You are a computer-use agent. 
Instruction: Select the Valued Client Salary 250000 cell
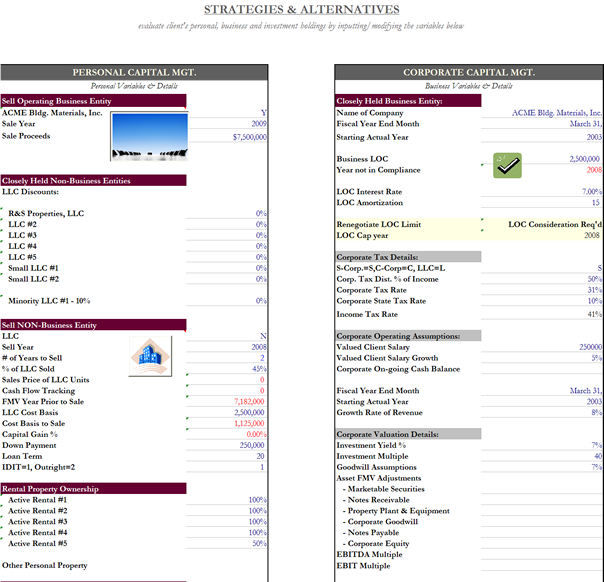585,347
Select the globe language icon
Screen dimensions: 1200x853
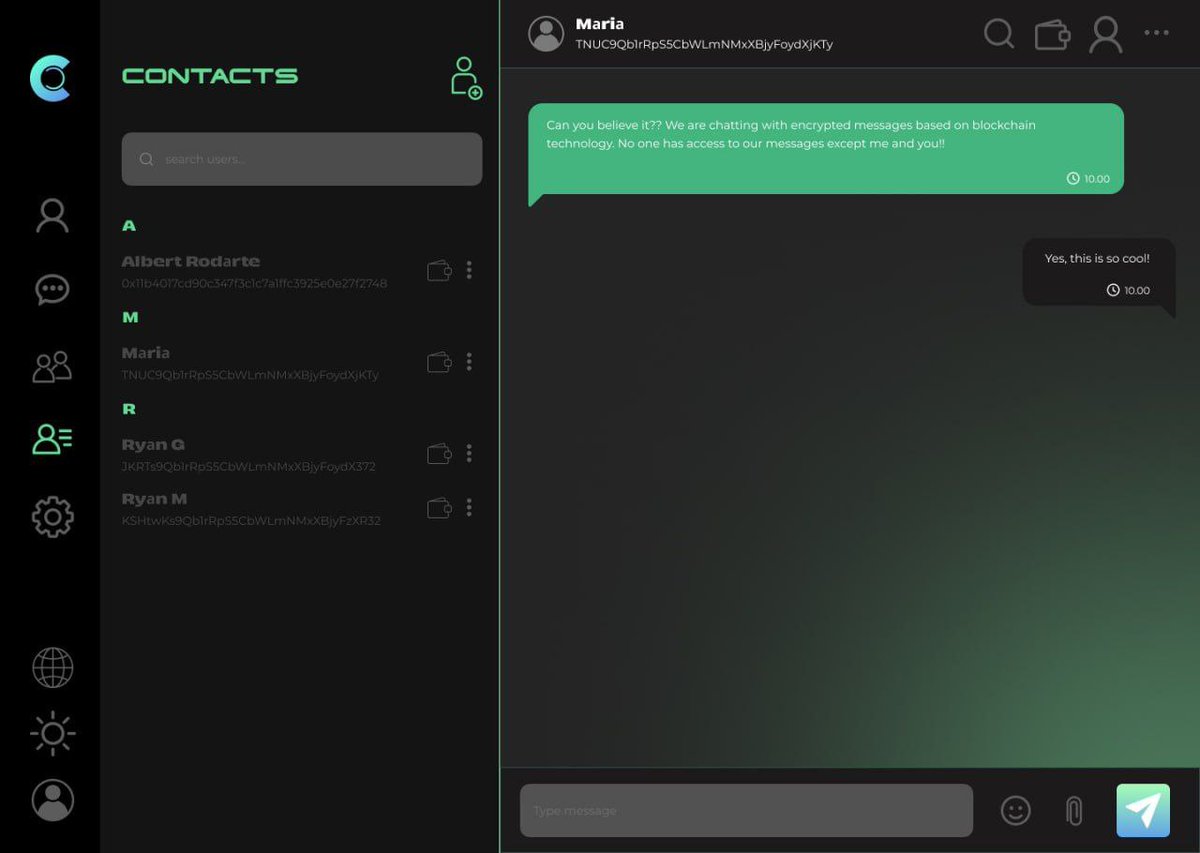click(x=52, y=668)
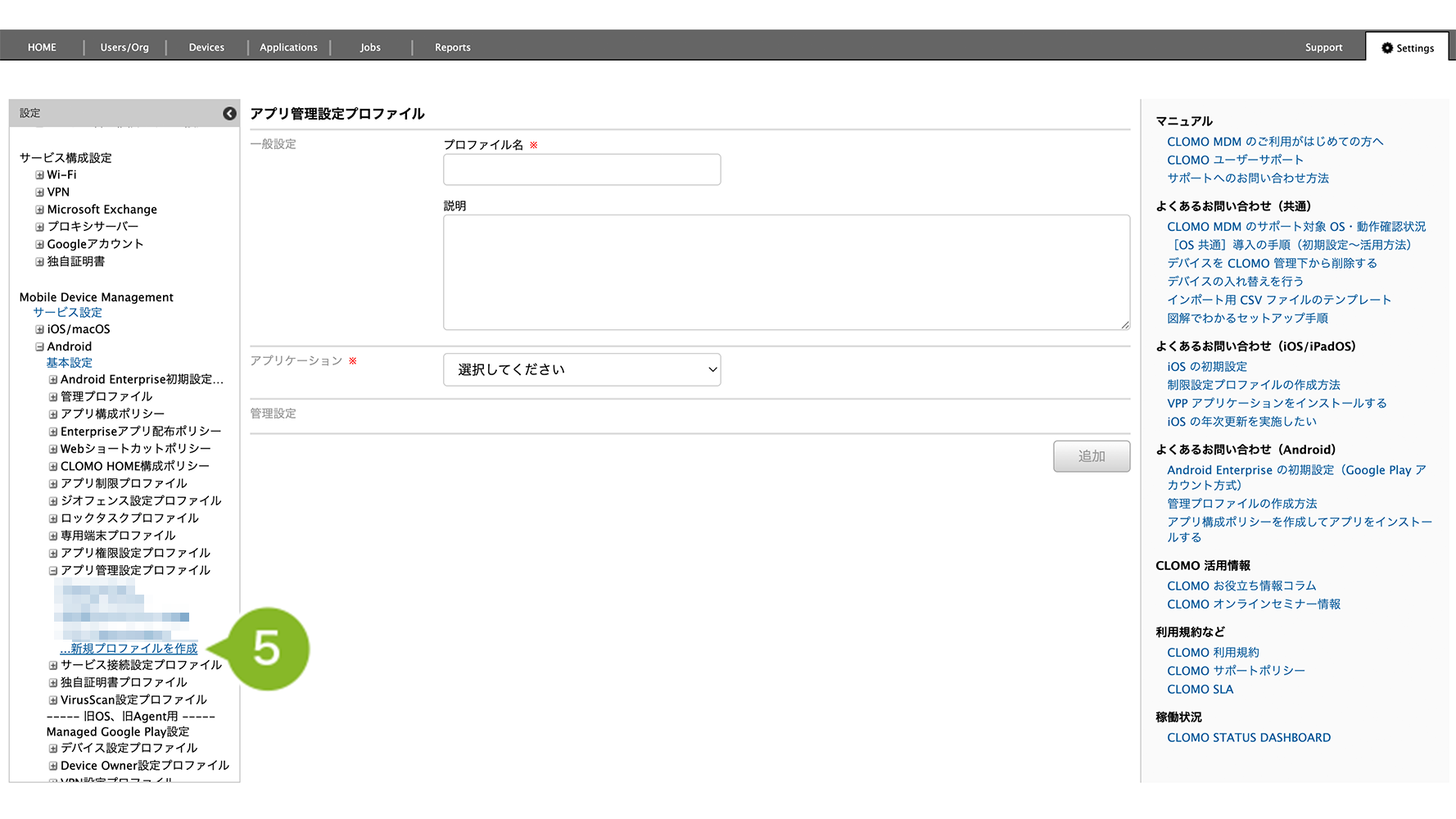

Assignment
Set down every record word for word and leave out the pictures.

Answer below
You are a computer-use agent. 
Instruction: Select the Valued Client Salary 250000 cell
585,347
Select the globe language icon
Screen dimensions: 1200x853
click(x=52, y=668)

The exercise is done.